Nation/World

Mail that baby: A brief history of kids sent through the U.S. Postal Service

Decades before the first unaccompanied child was put on a plane to grandma's in the care of a flight attendant, a few resourceful parents accomplished the same end by simply dropping their kids in the mail.

This was in the earliest days of the parcel post service, which launched in 1913. Before that, U.S. Postal Service packages were capped at four pounds, which limited the goofy things people tried to send by post.

But when the parcel service began, all kinds of cargo showed up in the mail stream, including coffins, eggs, dogs and, in a few cases, human young.

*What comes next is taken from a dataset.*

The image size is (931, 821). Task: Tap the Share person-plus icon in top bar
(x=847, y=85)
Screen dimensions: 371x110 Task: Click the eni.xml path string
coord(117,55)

According to National Postal Museum historian Nancy Pope, the first known case of a mailed baby was in 1913 when Mr. and Mrs. Jesse Beauge of Glen Este, Ohio, shipped their 10-pound infant son to his grandmother's home about a mile away, paying 15 cents in postage and springing for $50 in insurance (because they were worriers). Records do not indicate whether Grandmother Beauge received her mail in a mailbox or through a letter slot.

But some children were mailed much farther, Pope said. Edna Neff of Pensacola, Fla., was 6 when she was packed off – or packaged off – to her father's home in Christiansburg, Va., 720 miles away.

The precious parcels weren't truly parcels in the brown-paper and bubble-wrap sense. Instead they were more like companions or well-swaddled bundles in the arms of their carriers.

"They weren't boxed up," Pope said. "They were carried or walked along the route."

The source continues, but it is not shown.